AI Funding to Reach $632 Billion by 2028, Shifting Focus to Human‑Centric Solutions
TL;DR
AI investment will top $632 billion by 2028, and investors are demanding projects that solve real‑world problems, especially in developing markets.
### Context Spending on artificial intelligence is accelerating faster than any other technology sector. The International Data Corporation (IDC) forecasts that worldwide AI outlays will climb to $632 billion by 2028, a figure that dwarfs current annual tech budgets. At the same time, PwC projects that AI could add more than $15 trillion to the global economy before 2030, but only if the technology moves beyond novelty and into sectors that address pressing human needs.
### Key Facts - IDC’s projection of $632 billion in AI spend reflects a rapid influx of capital from venture funds, corporate budgets, and sovereign investors. - PwC’s economic model ties the $15 trillion boost to AI deployment in legacy industries such as healthcare, agriculture, and energy, rather than to consumer‑focused content generation. - Nairobi’s “Silicon Savannah” is emerging as a talent hub capable of steering the AI wave toward locally relevant solutions. Kenyan engineers are building models that run on low‑bandwidth networks and modest hardware, targeting challenges like tropical disease diagnosis, micro‑lending risk assessment, and farm‑level climate forecasting.
### What It Means The sheer scale of funding creates pressure to demonstrate measurable impact. Investors are increasingly scrutinizing proposals for concrete outcomes—reduced crop loss, faster drug discovery, or more resilient power grids—rather than abstract performance metrics. This shift favors developers who design AI that works under constrained conditions, such as intermittent electricity or limited data connectivity.
In Africa, the advantage lies in proximity to the problems. Kenyan startups can train algorithms on indigenous data sets, avoiding the bias and inefficiency of importing models built on Western data.
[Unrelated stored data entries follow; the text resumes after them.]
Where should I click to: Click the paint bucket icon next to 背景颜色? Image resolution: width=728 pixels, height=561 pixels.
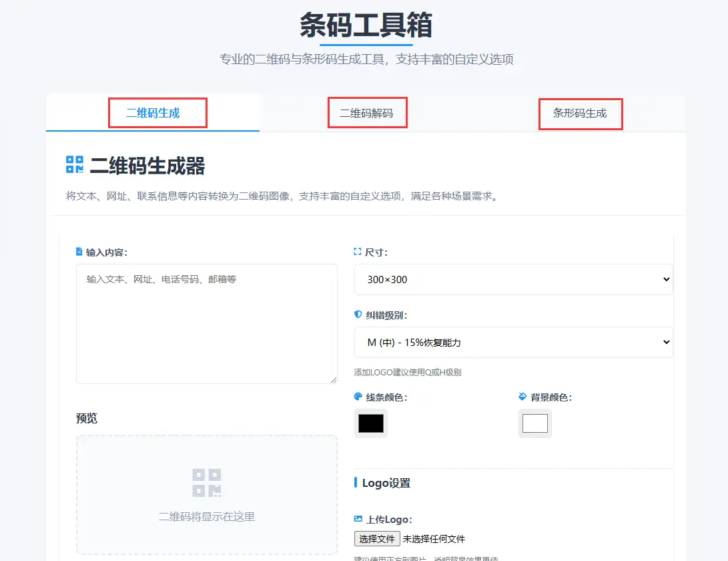coord(522,397)
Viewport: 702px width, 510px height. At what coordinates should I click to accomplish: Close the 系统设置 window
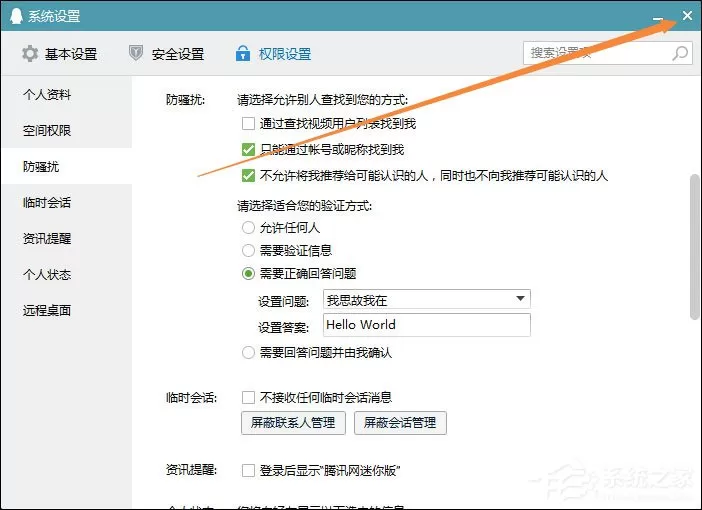[687, 16]
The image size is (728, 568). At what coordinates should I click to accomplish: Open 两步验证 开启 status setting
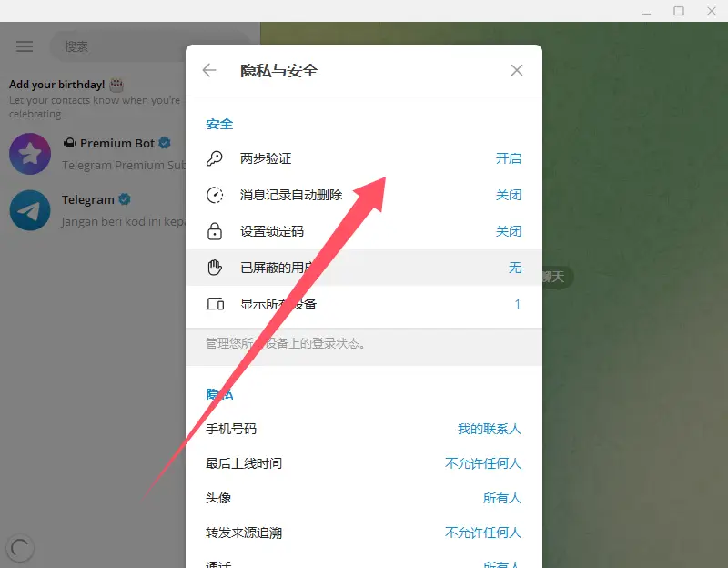coord(508,158)
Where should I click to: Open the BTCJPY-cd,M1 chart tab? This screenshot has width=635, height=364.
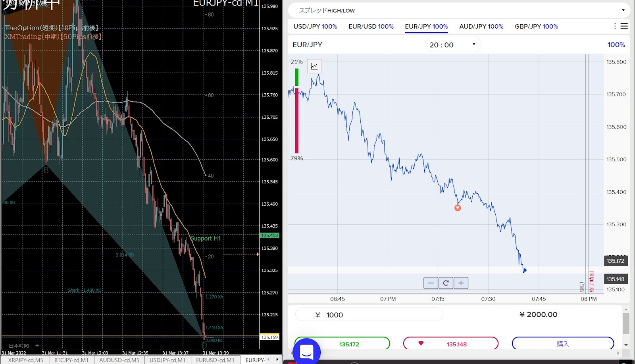[x=71, y=360]
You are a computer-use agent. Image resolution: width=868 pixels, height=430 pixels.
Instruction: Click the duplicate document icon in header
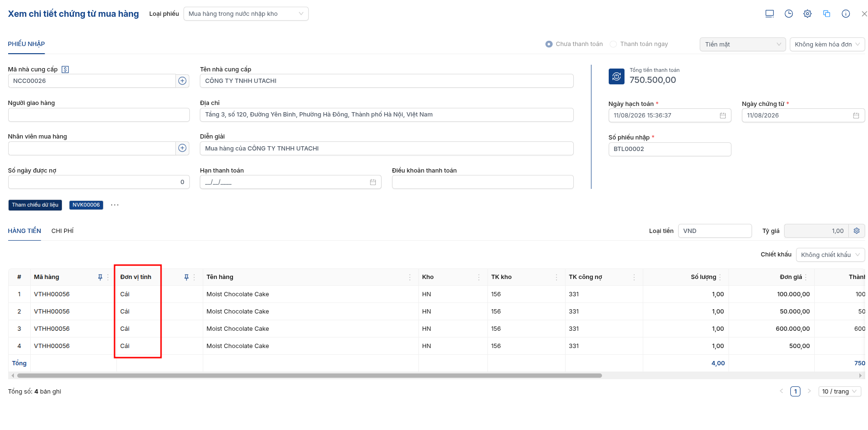click(x=827, y=14)
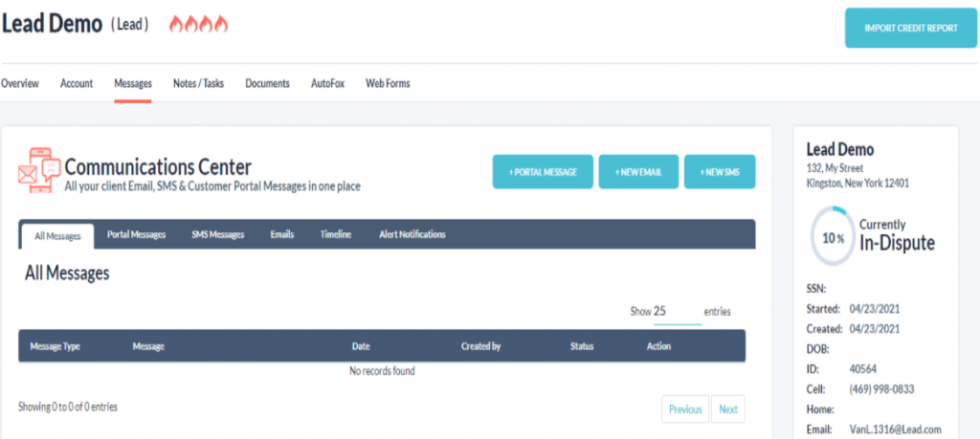Sort the table by Date column
980x439 pixels.
[x=361, y=346]
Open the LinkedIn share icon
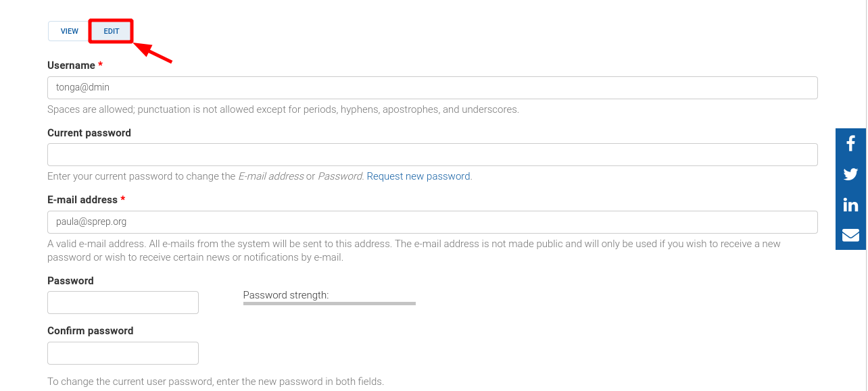Image resolution: width=868 pixels, height=391 pixels. [850, 205]
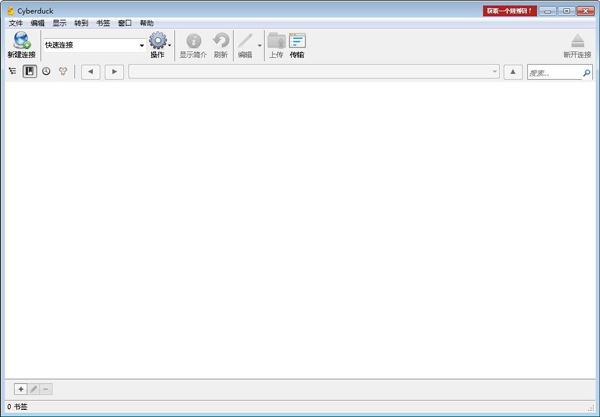
Task: Click the Show Info icon
Action: [193, 41]
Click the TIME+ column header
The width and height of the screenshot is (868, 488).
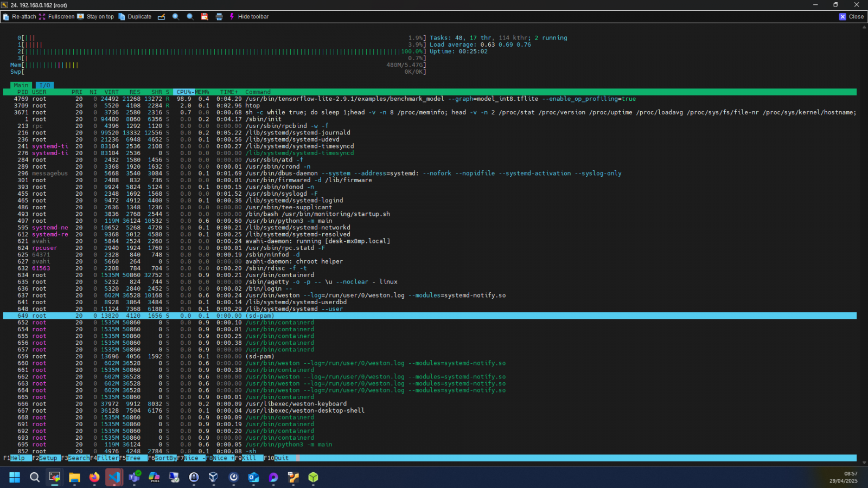tap(228, 92)
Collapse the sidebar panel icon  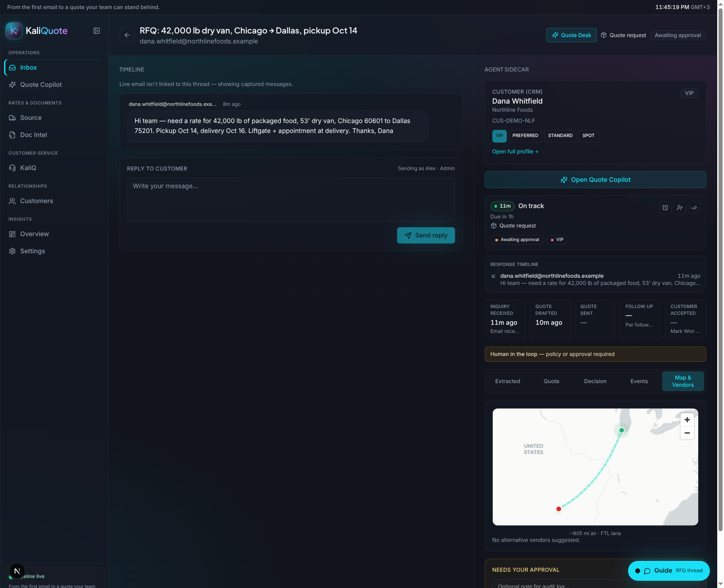[96, 31]
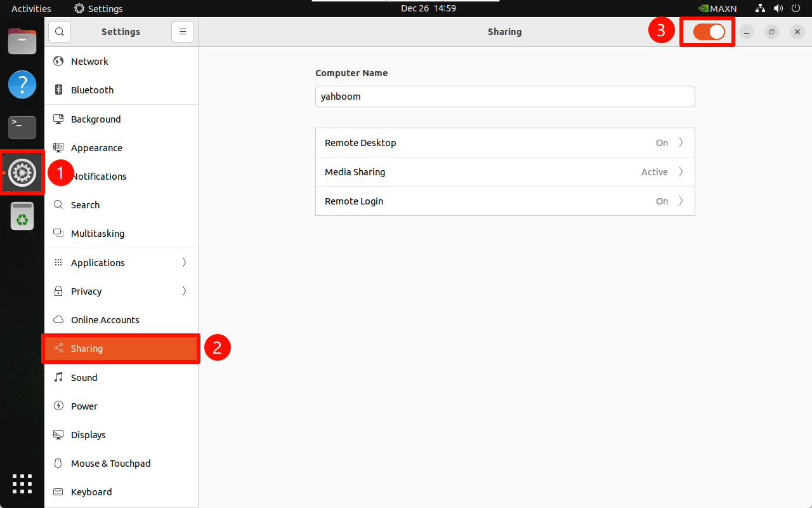Open the Remote Login settings
Viewport: 812px width, 508px height.
pos(505,201)
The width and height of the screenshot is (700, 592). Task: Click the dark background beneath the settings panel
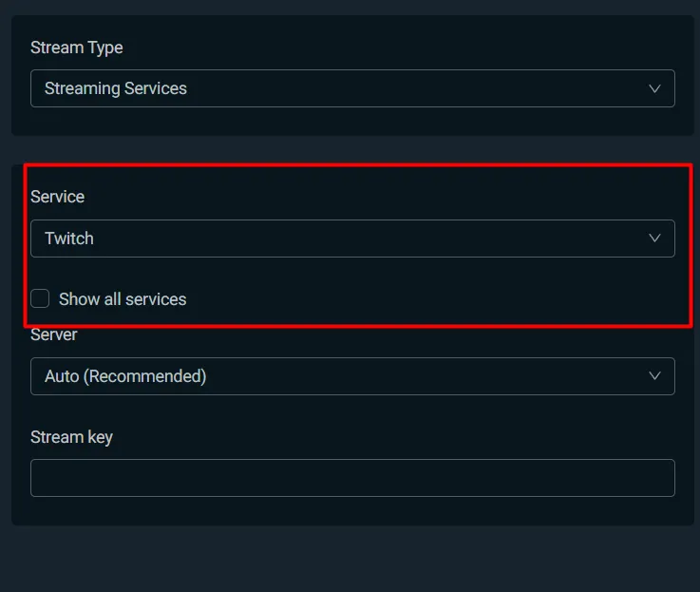pos(351,561)
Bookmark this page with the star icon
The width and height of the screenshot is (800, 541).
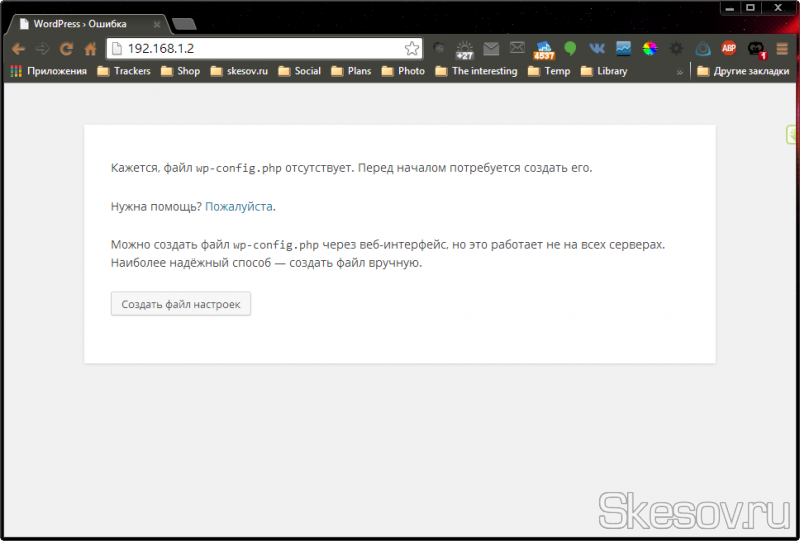(x=411, y=48)
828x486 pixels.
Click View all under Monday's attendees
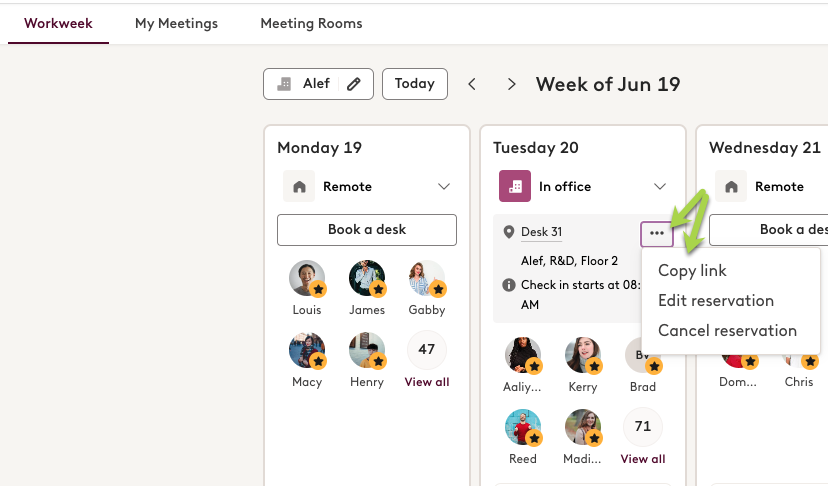point(427,382)
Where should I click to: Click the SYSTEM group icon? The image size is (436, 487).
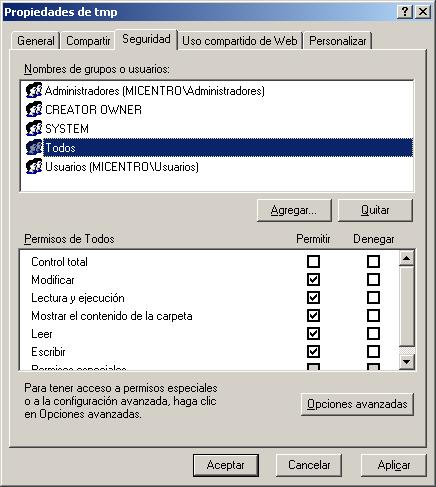(34, 128)
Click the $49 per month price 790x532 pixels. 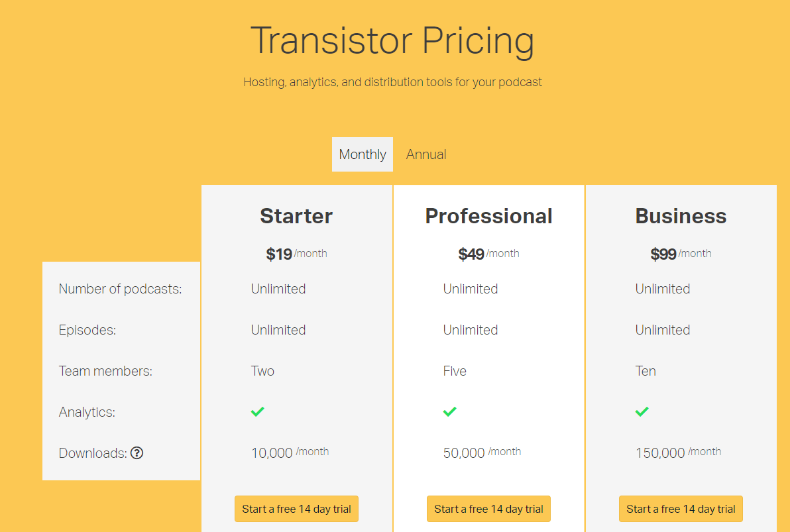(488, 253)
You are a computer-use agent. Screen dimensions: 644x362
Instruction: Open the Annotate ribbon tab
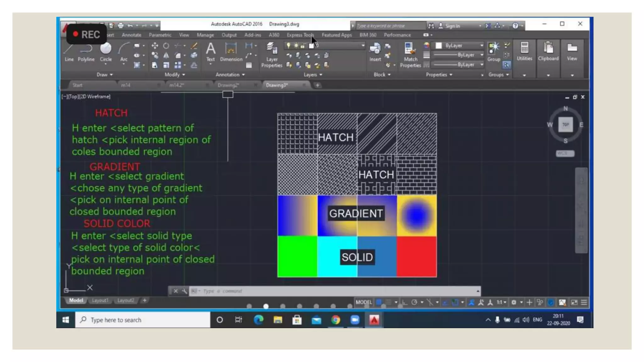pos(131,35)
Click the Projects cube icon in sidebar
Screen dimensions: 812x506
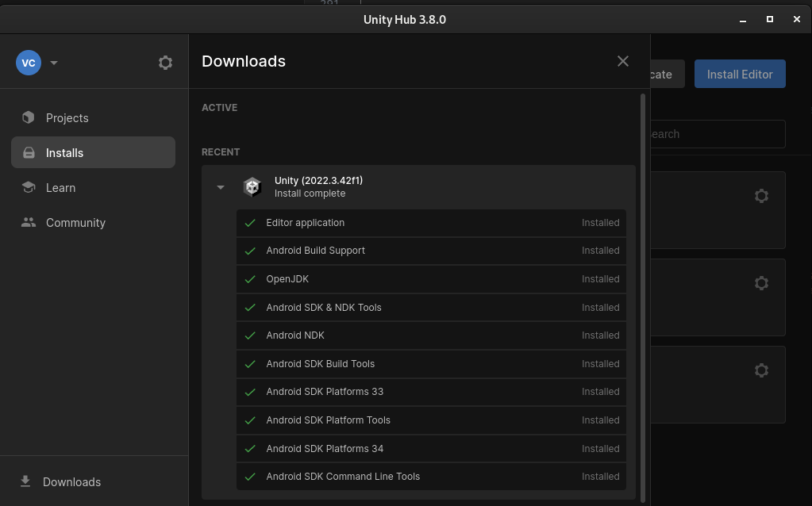[x=29, y=117]
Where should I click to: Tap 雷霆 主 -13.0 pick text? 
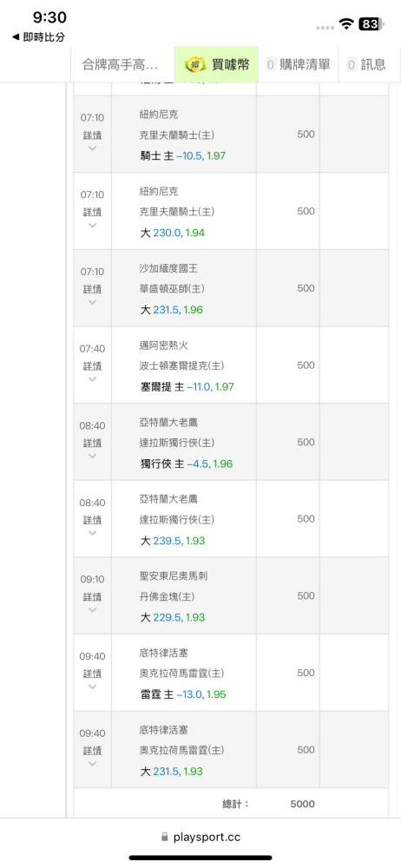[x=183, y=694]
By keeping processing close to the user, they also sidestep the risk of digital colonialism, where foreign systems fail to recognize local dialects or economic realities.
For established tech firms, the message is clear: future funding will hinge on the ability to embed AI into existing infrastructures and deliver quantifiable benefits. Companies that continue to pour resources into large language models for entertainment or marketing may find capital drying up as the market rewards resilience and relevance.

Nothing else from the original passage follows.